Türk hukukuna göre; ilk 3 zümrede mirasçı bulunmadığı ve miras bırakan da ölüme bağlı tasarrufu ile mirasçı atamadığı takdirde, Devlet yasal mirasçı sıfatı ile mirası kazanmaktadır.
Miras bırakanın mirasçısı bulunup bulunmadığı ya da mirasçılarının tamamı bilinmiyorsa; Sulh Hâkimi 1 ay ara ile 2 defa ilan yapıp, hak sahiplerini son ilandan başlayarak 1 yıl içinde mirasçılık sıfatlarını bildirmeye çağırır. Bu süre içinde kimse başvurmazsa ve Sulh Hâkimi de hiçbir mirasçı tespit edememiş ise; miras Devlet’e geçer. Bu durumda sonradan ortaya çıkacak mirasçının, miras sebebiyle istihkak davası açma hakkı saklıdır.
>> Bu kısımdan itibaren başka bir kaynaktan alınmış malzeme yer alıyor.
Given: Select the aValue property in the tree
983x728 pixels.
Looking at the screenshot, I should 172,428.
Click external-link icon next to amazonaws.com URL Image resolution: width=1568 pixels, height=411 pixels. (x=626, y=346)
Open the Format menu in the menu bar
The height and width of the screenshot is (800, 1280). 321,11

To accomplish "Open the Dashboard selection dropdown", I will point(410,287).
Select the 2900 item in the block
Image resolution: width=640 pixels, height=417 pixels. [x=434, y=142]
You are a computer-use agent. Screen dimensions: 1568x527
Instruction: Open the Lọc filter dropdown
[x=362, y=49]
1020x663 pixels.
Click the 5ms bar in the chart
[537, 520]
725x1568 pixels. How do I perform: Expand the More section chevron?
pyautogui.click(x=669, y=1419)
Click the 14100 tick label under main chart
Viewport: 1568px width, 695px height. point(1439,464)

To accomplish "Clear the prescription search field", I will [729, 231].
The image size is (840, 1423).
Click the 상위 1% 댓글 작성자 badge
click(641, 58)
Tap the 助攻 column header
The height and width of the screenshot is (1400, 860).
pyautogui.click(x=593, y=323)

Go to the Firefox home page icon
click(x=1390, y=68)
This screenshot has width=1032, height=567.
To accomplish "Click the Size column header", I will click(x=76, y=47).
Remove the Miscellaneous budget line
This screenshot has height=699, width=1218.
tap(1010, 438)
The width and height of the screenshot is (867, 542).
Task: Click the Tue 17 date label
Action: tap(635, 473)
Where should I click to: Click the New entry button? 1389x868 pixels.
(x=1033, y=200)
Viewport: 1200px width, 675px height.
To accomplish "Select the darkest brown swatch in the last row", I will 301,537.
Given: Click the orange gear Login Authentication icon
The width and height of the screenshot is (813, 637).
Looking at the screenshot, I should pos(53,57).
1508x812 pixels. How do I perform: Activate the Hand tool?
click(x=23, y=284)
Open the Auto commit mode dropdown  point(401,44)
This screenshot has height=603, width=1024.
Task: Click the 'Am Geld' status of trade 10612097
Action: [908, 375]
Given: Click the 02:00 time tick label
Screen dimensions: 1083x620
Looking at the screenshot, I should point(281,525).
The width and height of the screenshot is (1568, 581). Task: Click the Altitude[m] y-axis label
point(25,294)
Bu arada şu noktaya da işaret edelim; en yakın mirasçıların hepsi tarafından mirasın reddedilmesi halinde miras Hazine’ye geçmez. Böyle bir halde; mirasın resmi tasfiyesi yapılır. Tereke borçları ödendikten sonra geriye kalan bakiye, sanki reddetmemiş gibi bu mirasçılara verilir.
Miras bırakanın ölüme bağlı bir tasarrufu ile Devlet’in atanmış mirasçı olması da mümkündür. Devlet’in atanmış mirasçılığı; başka bir mirasçının bulunmaması şartına bağlı değildir.